■ Work task
If a line in the listing below has the string "text", copy it out.

BEGIN Available data

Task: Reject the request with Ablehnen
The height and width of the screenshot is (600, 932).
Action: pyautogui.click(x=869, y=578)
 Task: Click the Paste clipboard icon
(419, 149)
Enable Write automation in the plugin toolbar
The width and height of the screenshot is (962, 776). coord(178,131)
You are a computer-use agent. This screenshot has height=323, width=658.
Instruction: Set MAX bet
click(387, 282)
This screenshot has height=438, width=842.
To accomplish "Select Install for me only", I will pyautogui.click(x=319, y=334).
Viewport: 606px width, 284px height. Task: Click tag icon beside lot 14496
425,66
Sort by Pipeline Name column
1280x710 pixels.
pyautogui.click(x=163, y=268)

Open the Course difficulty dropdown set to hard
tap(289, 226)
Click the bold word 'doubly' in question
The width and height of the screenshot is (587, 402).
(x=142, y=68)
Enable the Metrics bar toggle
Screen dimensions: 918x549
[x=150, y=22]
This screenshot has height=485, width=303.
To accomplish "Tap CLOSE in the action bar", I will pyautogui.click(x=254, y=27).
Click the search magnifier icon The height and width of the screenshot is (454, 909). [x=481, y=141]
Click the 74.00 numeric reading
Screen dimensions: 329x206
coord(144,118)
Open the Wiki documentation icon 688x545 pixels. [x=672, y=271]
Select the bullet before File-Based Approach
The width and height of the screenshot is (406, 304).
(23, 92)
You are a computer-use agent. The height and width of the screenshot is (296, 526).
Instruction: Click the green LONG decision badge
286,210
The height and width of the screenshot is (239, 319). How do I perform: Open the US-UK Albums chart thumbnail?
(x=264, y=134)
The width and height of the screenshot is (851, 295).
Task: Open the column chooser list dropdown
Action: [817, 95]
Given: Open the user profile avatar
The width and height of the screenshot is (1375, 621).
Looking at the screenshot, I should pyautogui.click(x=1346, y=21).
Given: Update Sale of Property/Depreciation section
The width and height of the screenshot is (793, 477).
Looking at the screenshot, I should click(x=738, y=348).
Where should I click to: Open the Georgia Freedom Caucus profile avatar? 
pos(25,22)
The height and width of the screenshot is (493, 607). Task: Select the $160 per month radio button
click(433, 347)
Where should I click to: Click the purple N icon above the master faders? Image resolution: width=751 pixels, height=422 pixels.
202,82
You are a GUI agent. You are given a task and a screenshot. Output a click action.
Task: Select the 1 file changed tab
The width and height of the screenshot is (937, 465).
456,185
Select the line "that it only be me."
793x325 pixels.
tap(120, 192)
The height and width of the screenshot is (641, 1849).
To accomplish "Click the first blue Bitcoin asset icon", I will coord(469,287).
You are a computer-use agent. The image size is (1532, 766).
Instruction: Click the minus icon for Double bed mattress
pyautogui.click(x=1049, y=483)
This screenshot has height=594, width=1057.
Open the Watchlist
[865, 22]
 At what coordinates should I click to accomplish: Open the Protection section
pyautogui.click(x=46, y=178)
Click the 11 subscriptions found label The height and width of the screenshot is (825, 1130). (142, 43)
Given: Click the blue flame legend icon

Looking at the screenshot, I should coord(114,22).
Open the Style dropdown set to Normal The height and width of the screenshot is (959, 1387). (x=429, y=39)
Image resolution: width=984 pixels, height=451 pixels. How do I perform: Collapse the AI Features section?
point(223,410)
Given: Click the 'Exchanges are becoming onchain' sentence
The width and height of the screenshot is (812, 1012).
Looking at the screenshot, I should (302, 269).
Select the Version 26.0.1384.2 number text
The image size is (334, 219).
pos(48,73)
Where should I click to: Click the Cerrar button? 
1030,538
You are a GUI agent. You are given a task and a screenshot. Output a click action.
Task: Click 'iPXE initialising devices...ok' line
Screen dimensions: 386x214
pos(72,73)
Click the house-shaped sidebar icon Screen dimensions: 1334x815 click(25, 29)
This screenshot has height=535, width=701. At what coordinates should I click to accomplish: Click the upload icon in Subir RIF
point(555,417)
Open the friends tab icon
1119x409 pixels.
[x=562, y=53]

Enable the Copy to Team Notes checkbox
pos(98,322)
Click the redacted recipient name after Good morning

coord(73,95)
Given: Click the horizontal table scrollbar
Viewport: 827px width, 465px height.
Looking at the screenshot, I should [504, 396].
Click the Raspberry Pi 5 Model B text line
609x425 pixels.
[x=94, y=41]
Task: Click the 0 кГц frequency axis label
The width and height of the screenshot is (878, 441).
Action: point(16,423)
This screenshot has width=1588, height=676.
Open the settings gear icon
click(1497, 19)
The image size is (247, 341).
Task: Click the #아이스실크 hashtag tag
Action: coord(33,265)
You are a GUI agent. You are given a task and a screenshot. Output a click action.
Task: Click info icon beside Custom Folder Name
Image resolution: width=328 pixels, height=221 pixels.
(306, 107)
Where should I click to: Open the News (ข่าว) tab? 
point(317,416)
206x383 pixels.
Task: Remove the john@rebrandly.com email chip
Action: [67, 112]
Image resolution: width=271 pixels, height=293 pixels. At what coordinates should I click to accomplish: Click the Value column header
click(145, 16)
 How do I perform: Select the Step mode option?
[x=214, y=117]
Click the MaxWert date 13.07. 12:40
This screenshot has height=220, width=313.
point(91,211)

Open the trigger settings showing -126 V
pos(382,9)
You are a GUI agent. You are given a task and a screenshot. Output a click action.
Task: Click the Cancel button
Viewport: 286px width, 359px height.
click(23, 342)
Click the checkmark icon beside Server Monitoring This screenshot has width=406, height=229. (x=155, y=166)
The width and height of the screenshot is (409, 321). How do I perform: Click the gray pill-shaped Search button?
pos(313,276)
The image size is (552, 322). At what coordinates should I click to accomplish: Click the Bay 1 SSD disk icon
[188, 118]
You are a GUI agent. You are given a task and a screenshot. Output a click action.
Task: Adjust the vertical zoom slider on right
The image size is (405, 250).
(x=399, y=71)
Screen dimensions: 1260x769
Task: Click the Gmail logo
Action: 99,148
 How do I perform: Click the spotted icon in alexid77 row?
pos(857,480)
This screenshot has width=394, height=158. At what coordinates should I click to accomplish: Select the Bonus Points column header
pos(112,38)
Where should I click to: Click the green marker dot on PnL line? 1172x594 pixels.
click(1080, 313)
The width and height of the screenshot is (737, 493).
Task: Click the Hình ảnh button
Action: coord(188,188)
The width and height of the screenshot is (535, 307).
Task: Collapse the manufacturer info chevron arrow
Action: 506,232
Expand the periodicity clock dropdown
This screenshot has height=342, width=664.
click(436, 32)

END Available data

■ Answer to the problem
Select the Version 26.0.1384.2 number text
Click the Raspberry Pi 5 Model B text line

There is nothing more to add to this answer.